Logo Belgian Official Gazette

Achtergrond

Naar aanleiding van de beroepen tot nietigverklaring van de Wet van 8 juli 2011 tot wijziging van de voorwaarden gezinshereniging, heeft het Grondwettelijk Hof in zijn arrest nr. 121/213 van 26 september 2013 (gepubliceerd op 22 november 2013), de bepalingen gezinshereniging in de verblijfswet onderzocht. In het arrest vernietigde het Hof drie bepalingen waarvoor een wetswijziging nodig zal zijn:

  1. Er moet een uitzondering komen op de leeftijdsvereiste van 21 jaar voor de geregistreerde partner van een EU-burger (artikel 40bis, §2, alinea 1er, 2°, c) ) aangezien deze ook bestaat voor de partner van een derdelander.
  2. Er moet conform richtlijn 2004/38 een verblijfsprocedure komen voor familieleden van een EU-burger die ten laste zijn van de gezinshereniger of die om gezondheidsredenen bijstand van hen behoeven (artikel 40bis, §2, alinea 2). Een wetsontwerp is hiervoor in behandeling.
  3. Er mag geen voorwaarde van bestaansmiddelen zijn in het geval alleen een minderjarig kind van een Belg (of van zijn echtgenoot / gelijkgestelde partner) gezinshereniging vraagt (artikel 40ter, alinea 2) aangezien het een verschil in behandeling inhoudt tussen een Belg en zijn familieleden ten aanzien van een derdelander en zijn familieleden.

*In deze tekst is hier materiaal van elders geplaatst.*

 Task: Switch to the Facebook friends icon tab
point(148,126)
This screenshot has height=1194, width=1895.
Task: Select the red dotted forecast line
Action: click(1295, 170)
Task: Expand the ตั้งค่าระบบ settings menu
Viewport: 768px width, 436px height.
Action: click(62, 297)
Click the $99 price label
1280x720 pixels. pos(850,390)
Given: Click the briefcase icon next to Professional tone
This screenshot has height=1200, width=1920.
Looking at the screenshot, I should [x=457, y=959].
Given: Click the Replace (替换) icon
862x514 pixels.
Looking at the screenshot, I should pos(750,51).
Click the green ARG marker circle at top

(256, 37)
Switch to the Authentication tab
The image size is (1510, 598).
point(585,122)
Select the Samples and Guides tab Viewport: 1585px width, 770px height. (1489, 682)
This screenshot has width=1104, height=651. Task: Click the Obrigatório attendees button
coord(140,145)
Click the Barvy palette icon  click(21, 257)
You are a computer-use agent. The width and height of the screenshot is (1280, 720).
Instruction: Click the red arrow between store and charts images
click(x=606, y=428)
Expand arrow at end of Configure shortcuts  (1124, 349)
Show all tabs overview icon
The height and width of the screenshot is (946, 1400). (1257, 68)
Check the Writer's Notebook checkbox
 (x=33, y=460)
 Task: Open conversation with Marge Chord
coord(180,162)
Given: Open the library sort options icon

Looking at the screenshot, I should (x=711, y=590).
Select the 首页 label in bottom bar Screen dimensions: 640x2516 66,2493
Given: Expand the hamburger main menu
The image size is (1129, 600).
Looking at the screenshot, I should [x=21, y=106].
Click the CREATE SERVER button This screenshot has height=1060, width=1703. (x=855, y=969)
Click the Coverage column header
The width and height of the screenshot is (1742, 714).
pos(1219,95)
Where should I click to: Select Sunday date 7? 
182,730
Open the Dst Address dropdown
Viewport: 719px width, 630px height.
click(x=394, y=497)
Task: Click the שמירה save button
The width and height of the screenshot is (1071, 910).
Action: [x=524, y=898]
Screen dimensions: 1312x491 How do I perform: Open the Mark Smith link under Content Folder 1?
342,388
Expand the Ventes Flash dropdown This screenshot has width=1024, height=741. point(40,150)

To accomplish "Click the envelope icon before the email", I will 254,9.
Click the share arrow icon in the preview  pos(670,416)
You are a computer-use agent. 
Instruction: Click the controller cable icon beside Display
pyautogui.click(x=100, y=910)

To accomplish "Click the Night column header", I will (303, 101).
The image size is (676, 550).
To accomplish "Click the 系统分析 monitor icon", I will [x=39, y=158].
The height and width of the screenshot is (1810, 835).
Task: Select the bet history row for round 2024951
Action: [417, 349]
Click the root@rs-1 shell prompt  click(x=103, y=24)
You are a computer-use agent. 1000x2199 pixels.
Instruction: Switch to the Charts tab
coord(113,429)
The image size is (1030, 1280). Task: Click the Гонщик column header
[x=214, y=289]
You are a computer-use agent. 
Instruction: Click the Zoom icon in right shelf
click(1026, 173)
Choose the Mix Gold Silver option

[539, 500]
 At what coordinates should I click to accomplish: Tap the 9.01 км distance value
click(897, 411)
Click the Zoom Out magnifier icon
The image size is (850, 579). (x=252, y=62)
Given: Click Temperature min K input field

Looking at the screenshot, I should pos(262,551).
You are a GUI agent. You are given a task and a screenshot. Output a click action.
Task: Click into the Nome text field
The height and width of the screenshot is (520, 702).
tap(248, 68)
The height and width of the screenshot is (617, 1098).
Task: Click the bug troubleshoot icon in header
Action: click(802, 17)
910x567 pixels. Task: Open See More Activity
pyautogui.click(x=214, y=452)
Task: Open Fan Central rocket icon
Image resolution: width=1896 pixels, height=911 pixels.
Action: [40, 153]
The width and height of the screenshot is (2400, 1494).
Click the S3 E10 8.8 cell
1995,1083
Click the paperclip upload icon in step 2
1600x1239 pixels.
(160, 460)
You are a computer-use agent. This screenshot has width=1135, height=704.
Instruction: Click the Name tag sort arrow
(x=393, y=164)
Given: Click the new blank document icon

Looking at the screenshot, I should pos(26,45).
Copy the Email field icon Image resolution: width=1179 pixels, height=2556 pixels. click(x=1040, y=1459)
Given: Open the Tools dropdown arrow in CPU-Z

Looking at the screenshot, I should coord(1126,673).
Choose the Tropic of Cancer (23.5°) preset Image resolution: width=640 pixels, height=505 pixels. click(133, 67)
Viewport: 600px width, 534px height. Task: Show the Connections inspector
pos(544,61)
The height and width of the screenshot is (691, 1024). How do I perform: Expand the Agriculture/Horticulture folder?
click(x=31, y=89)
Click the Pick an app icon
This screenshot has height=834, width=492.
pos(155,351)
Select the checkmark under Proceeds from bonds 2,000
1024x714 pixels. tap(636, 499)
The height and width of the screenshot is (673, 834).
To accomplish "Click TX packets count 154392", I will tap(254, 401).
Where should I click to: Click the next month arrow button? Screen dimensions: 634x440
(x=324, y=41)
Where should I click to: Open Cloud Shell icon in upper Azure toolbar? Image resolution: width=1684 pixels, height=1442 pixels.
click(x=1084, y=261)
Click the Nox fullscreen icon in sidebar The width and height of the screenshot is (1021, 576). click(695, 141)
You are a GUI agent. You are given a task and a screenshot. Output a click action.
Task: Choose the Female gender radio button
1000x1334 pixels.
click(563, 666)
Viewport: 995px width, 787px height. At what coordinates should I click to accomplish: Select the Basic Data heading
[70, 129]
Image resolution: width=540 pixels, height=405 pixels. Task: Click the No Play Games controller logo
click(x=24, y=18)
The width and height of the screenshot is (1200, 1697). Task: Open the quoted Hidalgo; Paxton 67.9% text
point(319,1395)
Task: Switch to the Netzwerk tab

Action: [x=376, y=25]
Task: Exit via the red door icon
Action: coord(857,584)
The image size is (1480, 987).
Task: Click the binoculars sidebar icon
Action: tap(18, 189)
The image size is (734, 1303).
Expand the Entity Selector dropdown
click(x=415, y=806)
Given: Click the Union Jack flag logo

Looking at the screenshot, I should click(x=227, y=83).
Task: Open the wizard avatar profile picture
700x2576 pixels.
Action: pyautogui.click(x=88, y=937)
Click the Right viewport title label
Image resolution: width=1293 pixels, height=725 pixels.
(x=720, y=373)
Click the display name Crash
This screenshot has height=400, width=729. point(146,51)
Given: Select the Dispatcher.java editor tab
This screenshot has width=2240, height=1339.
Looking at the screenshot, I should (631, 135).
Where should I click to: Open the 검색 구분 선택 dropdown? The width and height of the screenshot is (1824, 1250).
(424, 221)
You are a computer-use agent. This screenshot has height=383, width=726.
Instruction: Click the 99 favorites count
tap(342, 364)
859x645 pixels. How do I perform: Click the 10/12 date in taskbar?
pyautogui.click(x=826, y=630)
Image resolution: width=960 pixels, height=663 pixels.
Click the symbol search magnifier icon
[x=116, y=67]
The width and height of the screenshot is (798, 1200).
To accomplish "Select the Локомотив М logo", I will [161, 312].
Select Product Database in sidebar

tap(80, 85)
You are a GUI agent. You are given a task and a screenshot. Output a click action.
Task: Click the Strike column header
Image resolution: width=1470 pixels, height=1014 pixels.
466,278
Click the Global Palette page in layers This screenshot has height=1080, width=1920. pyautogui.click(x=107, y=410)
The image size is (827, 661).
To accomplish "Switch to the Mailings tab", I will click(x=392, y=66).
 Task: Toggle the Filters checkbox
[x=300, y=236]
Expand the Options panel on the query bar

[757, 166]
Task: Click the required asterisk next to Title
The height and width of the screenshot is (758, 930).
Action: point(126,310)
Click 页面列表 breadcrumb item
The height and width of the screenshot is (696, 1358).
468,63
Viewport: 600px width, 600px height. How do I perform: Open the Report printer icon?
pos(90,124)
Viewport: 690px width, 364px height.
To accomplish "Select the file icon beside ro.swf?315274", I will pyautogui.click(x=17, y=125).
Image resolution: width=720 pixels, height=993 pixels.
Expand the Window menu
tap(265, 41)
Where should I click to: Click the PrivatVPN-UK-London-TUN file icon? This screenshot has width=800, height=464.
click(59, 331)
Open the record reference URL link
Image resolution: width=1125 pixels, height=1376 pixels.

Het Hof interpreteerde ook tal van andere bepalingen.

Omzendbrief van 13 december 2013 (Belgisch Staatsblad, 20 december 2013)

De omzendbrief (in bijlage) maakt melding van vernietigde bepalingen (hierboven) die onderwerp van een wetswijziging zullen zijn, en gaat voor het overige in op de op de bepalingen die door het Hof werden geïnterpreteerd. De omzendbrief geeft duiding bij de gevolgen van het arrest op de behandeling van aanvragen gezinshereniging.

Hier zijn enkele voorbeelden van de betreffende bepalingen in het kader van gezinshereniging van familieleden van een derdelander:

  • Artikel 10, § 1, eerste lid, 4° en 5°: Bij de berekening van de wachttijd van 12 maanden in geval van gezinshereniging met een vreemdeling gemachtigd tot een verblijf van onbeperkte duur wordt ook rekening gehouden met de periodes van machtiging tot beperkt verblijf die voorafgaan aan het verlenen van een machtiging tot onbeperkt verblijf of tot vestiging.
  • Artikel 10, § 2, vierde lid: Gehandicapte kinderen ouder dan achttien jaar die in staat van verlengde minderjarigheid verklaard zijn, worden gelijkgesteld met minderjarige kinderen. Voor hen geldt geen voorwaarde over bestaansmiddelen.
  • Artikel 11, § 2, eerste lid, 1°: Bij het onderzoek naar de vereiste bestaansmiddelen bij de verlenging van de verblijfstitel moet er niet alleen rekening worden gehouden met de inkomsten van de gezinshereniger, maar ook met die van zijn familieleden, voor zover het niet om sociale bijstand gaat.
  • Artikel 10ter, § 2: De beslissing om de termijn van drie maanden voor een behandeling van een aanvraag tot verblijf bij een onderzoek naar een huwelijk (of naar de voorwaarden verbonden aan de duurzame en stabiele relatie) een tweede maal te verlengen, dient, in concreto, het uitzonderlijk karakter hiervan aan te tonen, verband houdend met de complexiteit van de behandeling van de aanvraag.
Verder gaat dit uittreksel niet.